**Task description:**
Skip every picture. Print each line from the one containing "Terms of service (855, 1112)" through the end of the records below, word for word.

***** Listed records *****

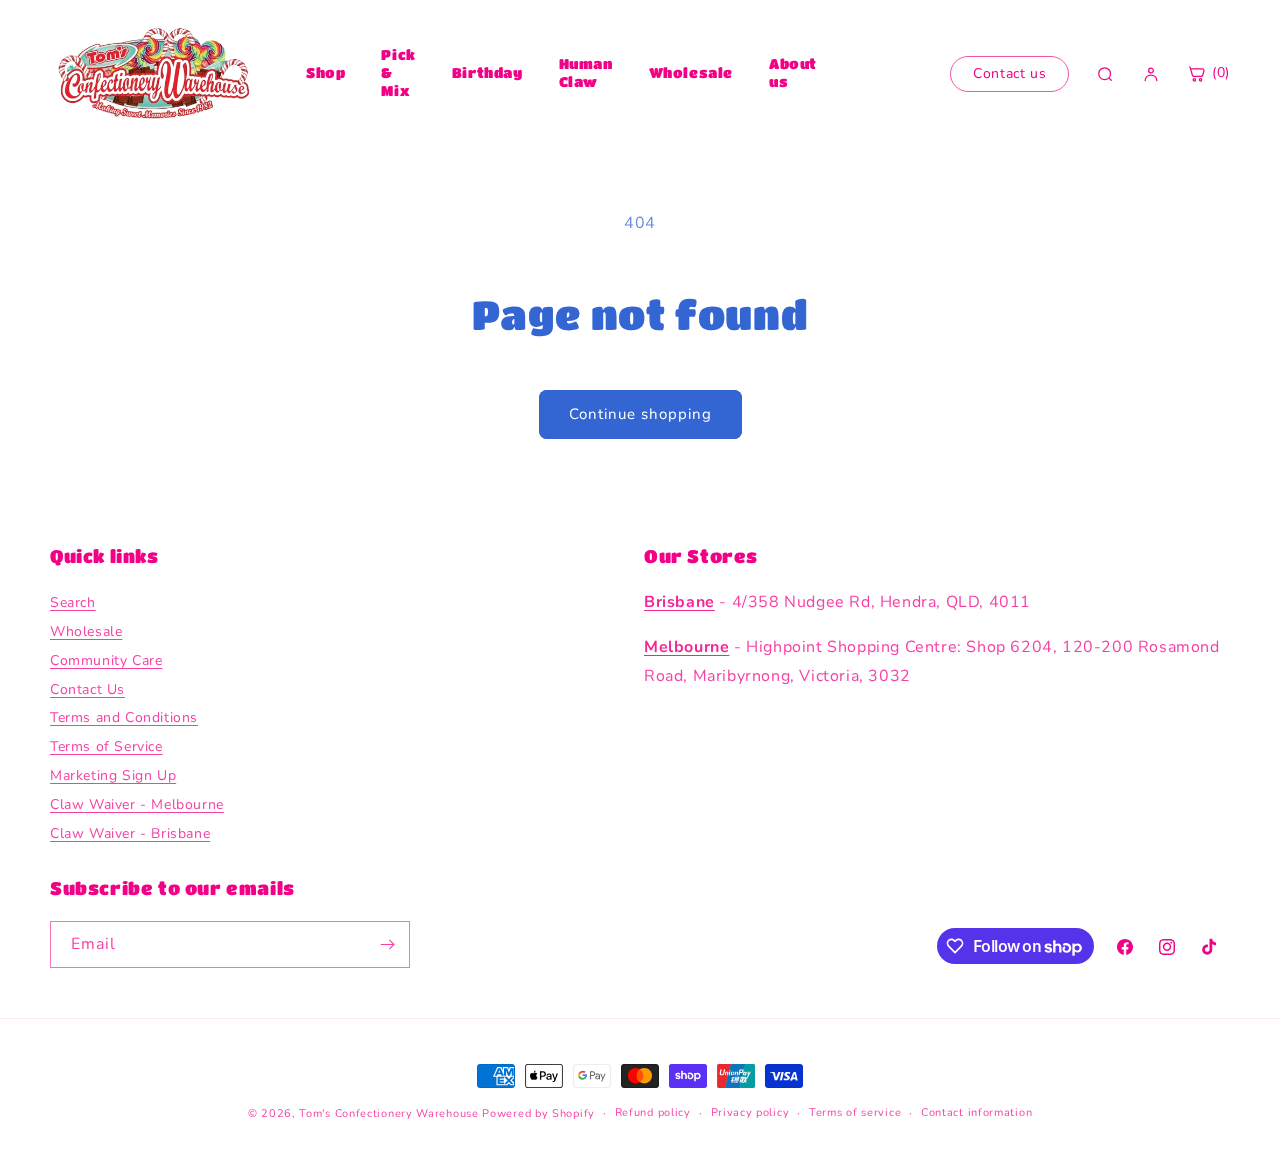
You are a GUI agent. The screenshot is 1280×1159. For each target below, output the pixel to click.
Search (73, 602)
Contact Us (87, 689)
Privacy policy (750, 1112)
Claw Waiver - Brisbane (130, 833)
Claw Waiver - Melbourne (137, 804)
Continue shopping (640, 414)
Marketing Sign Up (113, 775)
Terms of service (855, 1112)
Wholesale (691, 72)
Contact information (976, 1112)
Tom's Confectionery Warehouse (388, 1113)
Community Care (106, 660)
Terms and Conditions (124, 717)
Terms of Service (106, 746)
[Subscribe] (387, 944)
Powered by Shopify (538, 1113)
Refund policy (653, 1112)
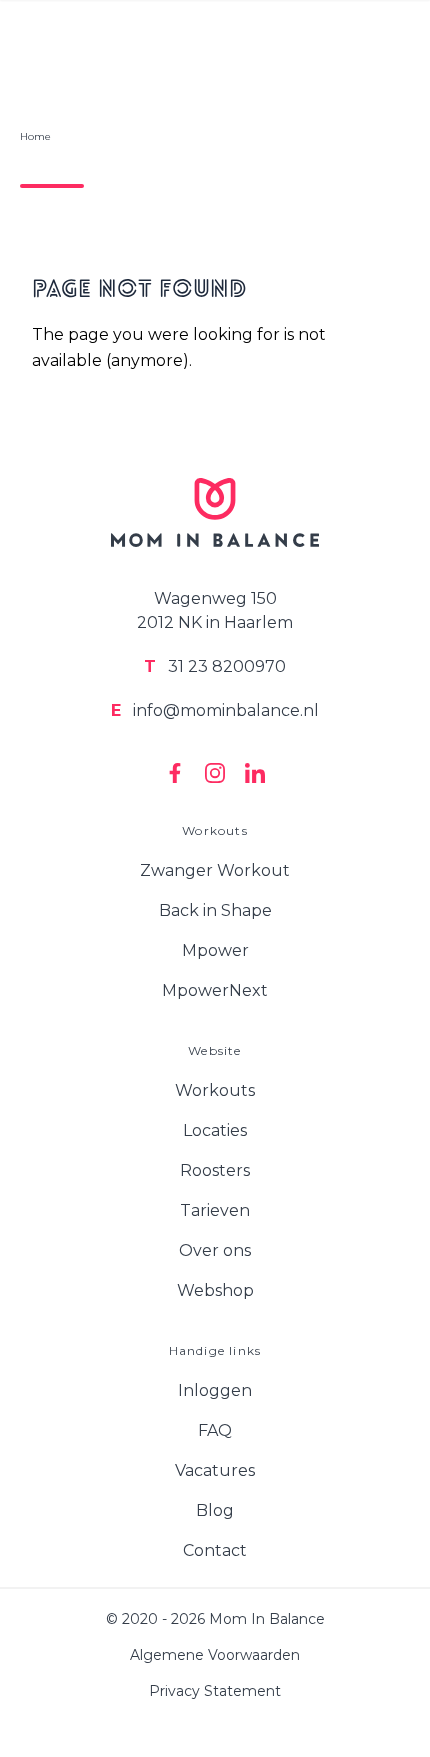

*****

**Written answer:**
Terms of service (855, 1112)
Wholesale (691, 72)
Contact information (976, 1112)
Tom's Confectionery Warehouse (388, 1113)
Community Care (106, 660)
Terms and Conditions (124, 717)
Terms of Service (106, 746)
[Subscribe] (387, 944)
Powered by Shopify (538, 1113)
Refund policy (653, 1112)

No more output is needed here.